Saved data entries
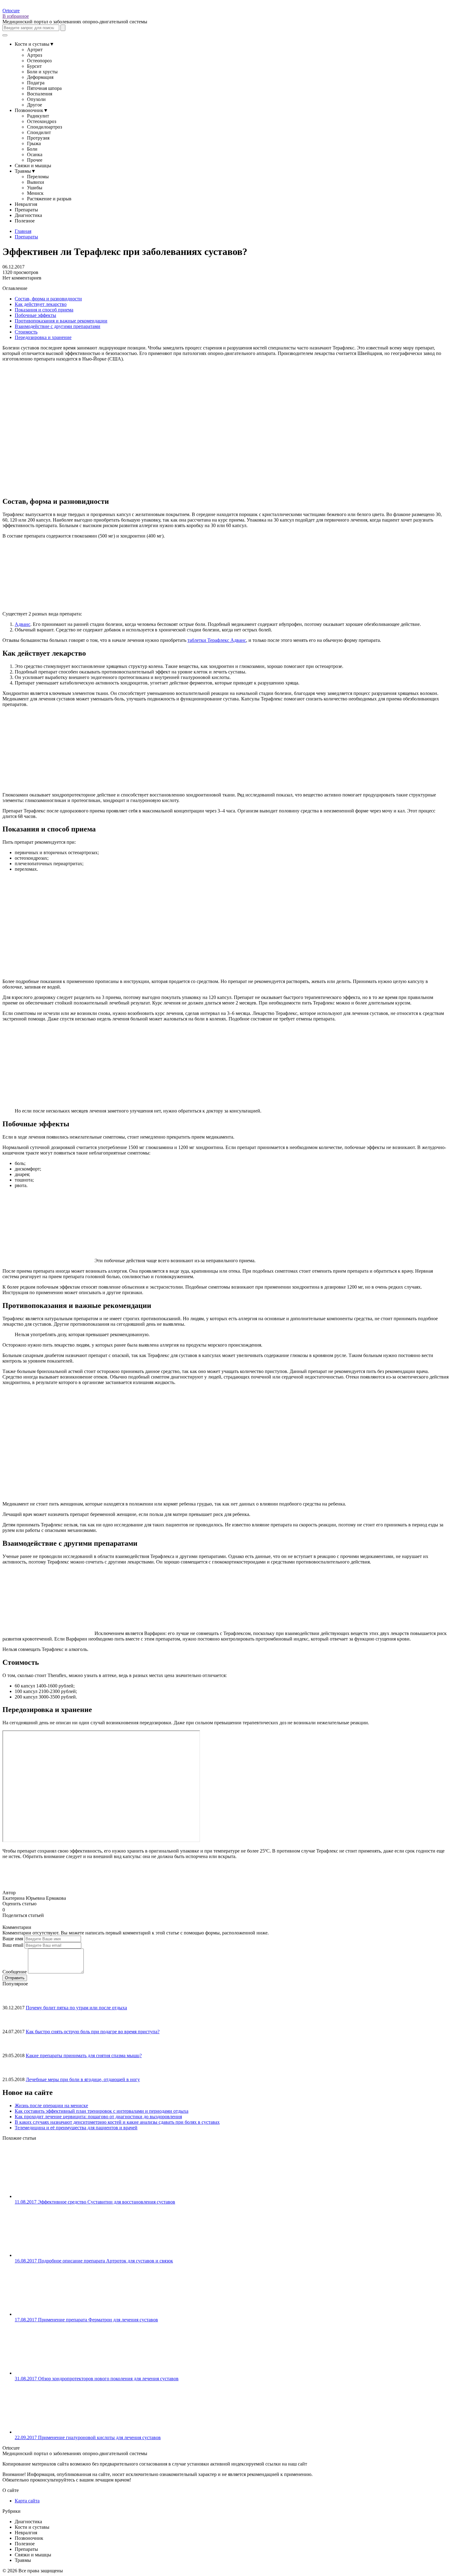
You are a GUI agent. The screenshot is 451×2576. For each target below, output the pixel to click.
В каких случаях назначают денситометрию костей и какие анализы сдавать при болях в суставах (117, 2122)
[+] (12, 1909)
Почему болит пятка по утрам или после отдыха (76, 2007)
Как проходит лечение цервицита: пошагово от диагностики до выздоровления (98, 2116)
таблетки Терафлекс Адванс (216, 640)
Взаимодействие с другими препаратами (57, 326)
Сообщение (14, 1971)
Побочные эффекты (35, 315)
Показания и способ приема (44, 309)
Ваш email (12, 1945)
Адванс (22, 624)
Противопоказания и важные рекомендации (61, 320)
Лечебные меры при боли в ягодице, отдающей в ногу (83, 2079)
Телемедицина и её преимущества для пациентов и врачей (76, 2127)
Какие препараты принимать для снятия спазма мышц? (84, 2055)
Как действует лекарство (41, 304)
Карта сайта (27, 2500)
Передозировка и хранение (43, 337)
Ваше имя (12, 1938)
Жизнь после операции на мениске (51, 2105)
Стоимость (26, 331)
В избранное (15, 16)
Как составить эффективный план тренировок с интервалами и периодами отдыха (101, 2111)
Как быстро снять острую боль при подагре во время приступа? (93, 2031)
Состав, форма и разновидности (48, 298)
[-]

> Problem description
In the data above, which lines lie between the line with "Почему болит пятка" and the line with "Адванс (22, 624)", inclusive? Print those lines exactly and nothing else.

> Answer
Почему болит пятка по утрам или после отдыха (76, 2007)
Как проходит лечение цервицита: пошагово от диагностики до выздоровления (98, 2116)
таблетки Терафлекс Адванс (216, 640)
Взаимодействие с другими препаратами (57, 326)
Сообщение (14, 1971)
Побочные эффекты (35, 315)
Показания и способ приема (44, 309)
Ваш email (12, 1945)
Адванс (22, 624)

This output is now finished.